Local scrutiny committees will play a key role in ensuring councils uphold the principles in spirit as well as to the letter. "Bodies such as the National Leaving Care Benchmarking Forum, run by Catch22, have a key role to play in supporting local authorities to improve and share best practice, for example around developing a local offer and embedding the corporate parenting principles across all departments," says Frances Flaxington, strategic director at Catch22.

Some believe the principles do not go far enough. Emma Smale, co-chair of the Alliance for Children in Care and Care Leavers, and head of policy and research at Action for Children, says: "There needs to be some mention of mental health, which is a glaring omission. The principles need to go further, across the health service, schools, the police, anyone in contact with or responsible for children in care."

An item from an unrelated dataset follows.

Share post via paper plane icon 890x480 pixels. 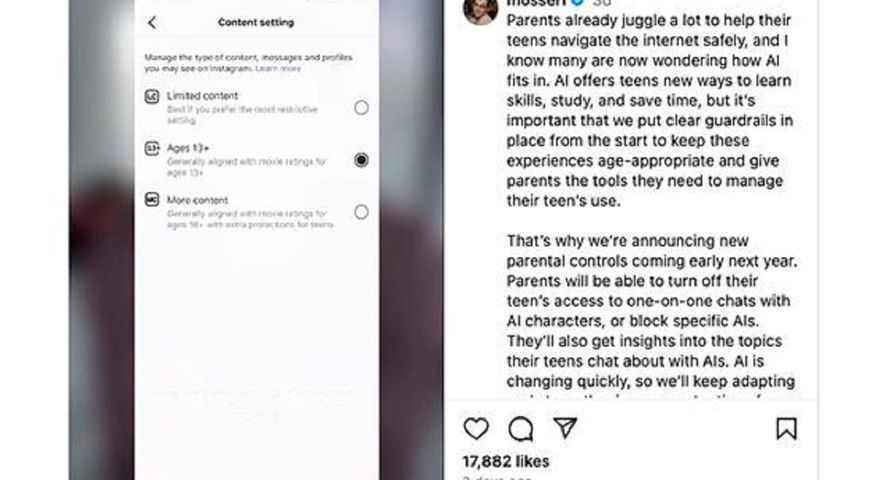[565, 428]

While the statutory corporate parenting principles will apply only to local authorities, the Care Leavers Covenant, to be launched during National Care Leavers Week, is a voluntary set of commitments any organisation can sign up to, including private companies, government departments and charities.

"Good organisations will pin it on the wall and share it, but in areas that are less good, the covenant won't go anywhere," says Smale. "We welcome the good intentions but it has no teeth."

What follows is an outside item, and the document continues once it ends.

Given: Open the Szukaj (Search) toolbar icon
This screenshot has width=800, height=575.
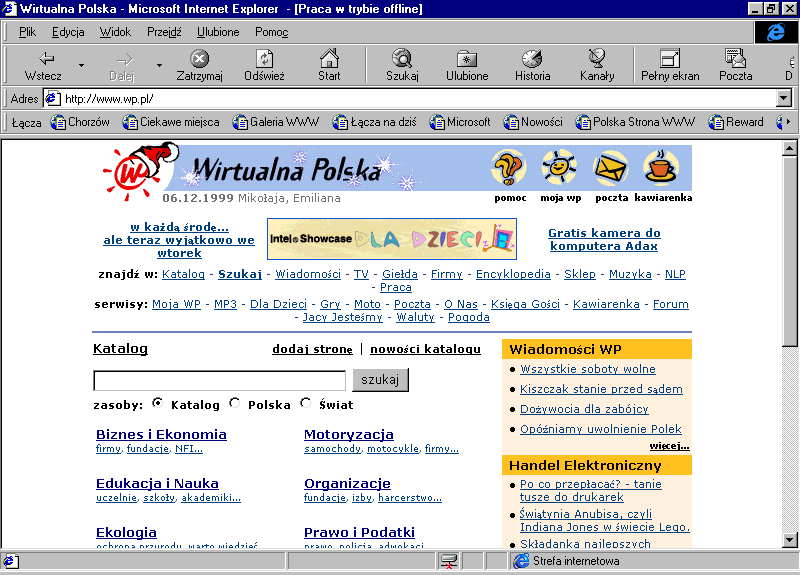Looking at the screenshot, I should coord(402,60).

The government wants to test out the delivery of services to care leavers through innovative means, such as Care Leaver Trusts, and the development of Social Impact Bonds, a payment-by-results system where service providers are paid for achieving results leading to public savings - such as getting more care leavers into education, employment or training.  

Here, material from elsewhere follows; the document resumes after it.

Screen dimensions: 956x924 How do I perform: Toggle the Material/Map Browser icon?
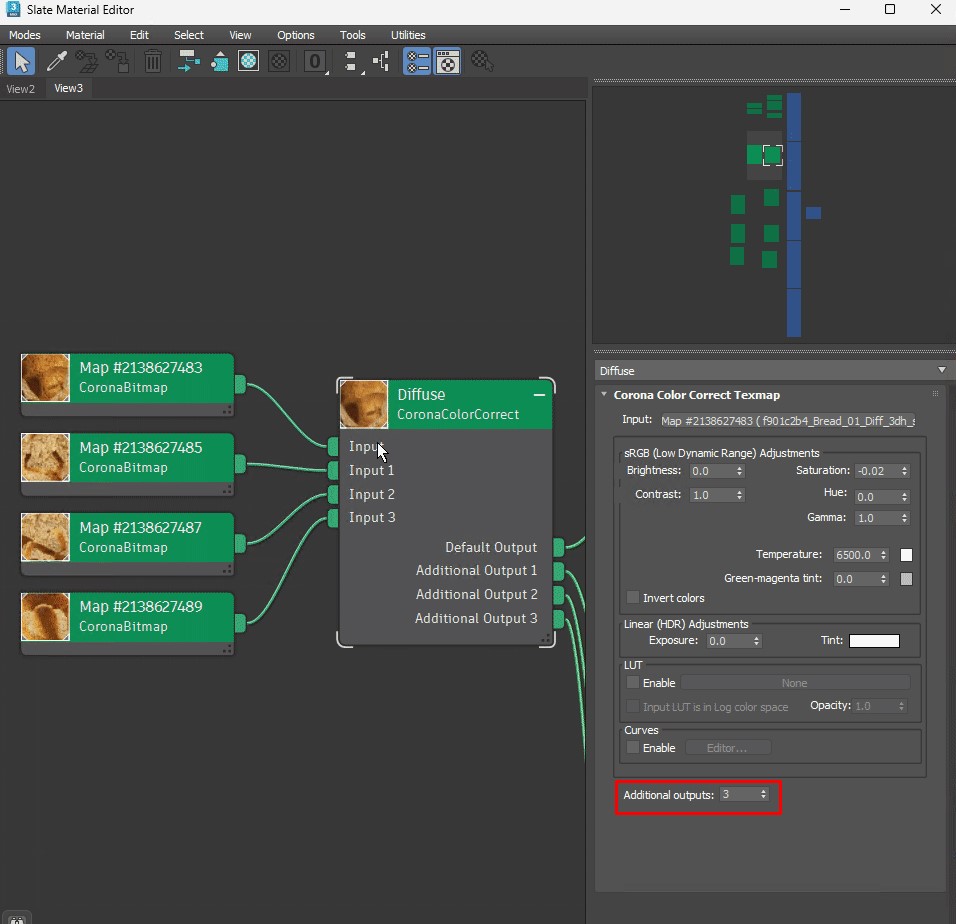point(416,62)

Care Leaver Trusts would be a new kind of organisation, bringing together a range of services for care leavers. Such bodies are seen as having greater scope to work in more innovative ways, with greater flexibility and ability to respond to needs. They could also work across a wider geographical area than one authority, making support for care leavers more consistent geographically.

Catch22 is currently in talks with several authorities about designing and delivering services to care leavers, including through Care Leaver Trusts. "We already deliver care leaver services for local authorities in a traditional commissioning relationship, but this proposal allows us to sit down with the local authority and care leavers, and design services together from the start. A trust must be seen as an integral and integrated part of children's social care arrangements, as it will need to draw in other services such as apprenticeships, and housing, but will also have the freedom to innovate."

Smale says: "We support innovative approaches but have concerns about a move to provide flexibility where that might enable a provider to work outside the legal and accountability framework," says Smale. "Introducing trusts isn't in and of itself the answer to improving services. Greater joined-up working would be a key benefit, but innovations have occurred without the need for a trust."

The LGA believes councils should retain the freedom to decide what arrangements will work best in their area. "While a number of areas have seen significant advantages to commissioning external providers to deliver leaving care services, recent Ofsted results demonstrate that in-house services are perfectly capable of providing ‘outstanding' support to care leavers," says a spokesperson.